> _Text block_:
— begin —

Tuesday, January 22, 2008

Does He hear the prayers of the unsaved?

My theory? YES, absolutely YES!!
And my theory is based on my privileged experience last week at our 5th & 6th grade kid's church evening, Route 56...
I was not having one of my finest prego evenings last Wednesday, as there were 52 exuberant kids running around playing a form of dodgeball, increasing the headache and putting me on the verge of nausea. I was just flat spent, but knew in my heart that God had called me to that place for such a time as that night. After games and snacks, we all parted ways into our small group session before Will's teaching would begin. I happened to have a group of girls who I've gotten quite comfortable with, so boldly asked them if any of them would be so courageous as to pray for me and the baby that night, so that God would give me strength to make it through the night. After many of them pointed at the other one next to them for a couple of minutes (I didn't know what torture I would be causing them) one usually reserved little girl raised her hand, and said "Well, I'll do it then!" as she could tell none of her little peers were going to step up to the prayer plate. I was totally blessed by the offer and we all bowed our heads. Her prayer was very short and sweet "Lord, please help Krystal get to feeling better and give her strength to make it through the rest of the night. (next was the tear-jerker...) And Lord when it comes to the delivery of this baby, please make it smooth. In Jesus name, Amen." Talk about clinging to the prayers of those with childlike faith. I felt at the end that she had some kind of connection to God, that she had really tapped into His heart and the storehouses of grace were going to be poured out on me right then. What kind of 5th grader would have the insight to pray over one of my deeper fears right now? Could that have possibly been the still small voice of the Spirit, speaking to hers?
Needless to say, I made it through the rest of the night without the distraction of the prego pains I had been grieved by earlier that night. There are moments like those when you almost forget there is a wee little life being formed and knitted together inside you and you praise God for them.
So, the night came to an end and this same little prayer warrior came up to me afterwards for a great big hug and I was able to share the fact that God heard her prayer and had answered by laying His strength-giving, healing hands on me for the rest of the night, hopefully encouraging her own faith as mine had been. I had already almost spaced the fact that Will had just ended his mini-sermon that night by offering any of the kids to approach he, Derick, Abby or I with the heart's desire to receive Jesus as their Lord and Savior (prego moment?) What I didn't realize as my little prayer warrior was clinging near my side over the next five minutes, was that as the rest of the kids dispersed into the night, she was still standing there waiting with a deep question (the deepest one can ever really hunger for the answer for) in her big beautiful eyes. "Krystal," she finally asked, after the others were finally gone. "Yes sweet pea, what can I do for you?" "Well, I think this is the night that it's time for me to pray to receive Jesus into my heart," she proclaimed with a huge beam on her face. I was totally overcome by the boldness that I normally didn't see in this sweet face, on top of the biggest question someone can pose to you, in request that I pray with her. What a sheer privilege! I asked her what brought her to that place in her heart and mind and she said it was just that when Will shared tonight, she couldn't shake the fact that she knew it was the night it had to happen. She was very amazed by the story of creation and the examples of our Creator God's hands that Will shared about, and she just knew it was time. That was enough of a reason for me, so we knelt down together, as the rest of the crowd was fading out the doors and we walked together, down the path of grace, to the foot of the cross and held one another's hands as I had the humbling privilege of walking through with and ushering her little heart right into heaven's gates, straight into her new Abba Father's arms.

— end —

> _Data section_:
— begin —

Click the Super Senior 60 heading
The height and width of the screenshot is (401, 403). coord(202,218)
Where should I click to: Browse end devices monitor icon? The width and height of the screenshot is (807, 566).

— end —

> _Challenge_: From the blog post above about a child's prayer at church, reproduce the stretch from "Needless to say, I" through "God for them.".

> _Completed task_:
Needless to say, I made it through the rest of the night without the distraction of the prego pains I had been grieved by earlier that night. There are moments like those when you almost forget there is a wee little life being formed and knitted together inside you and you praise God for them.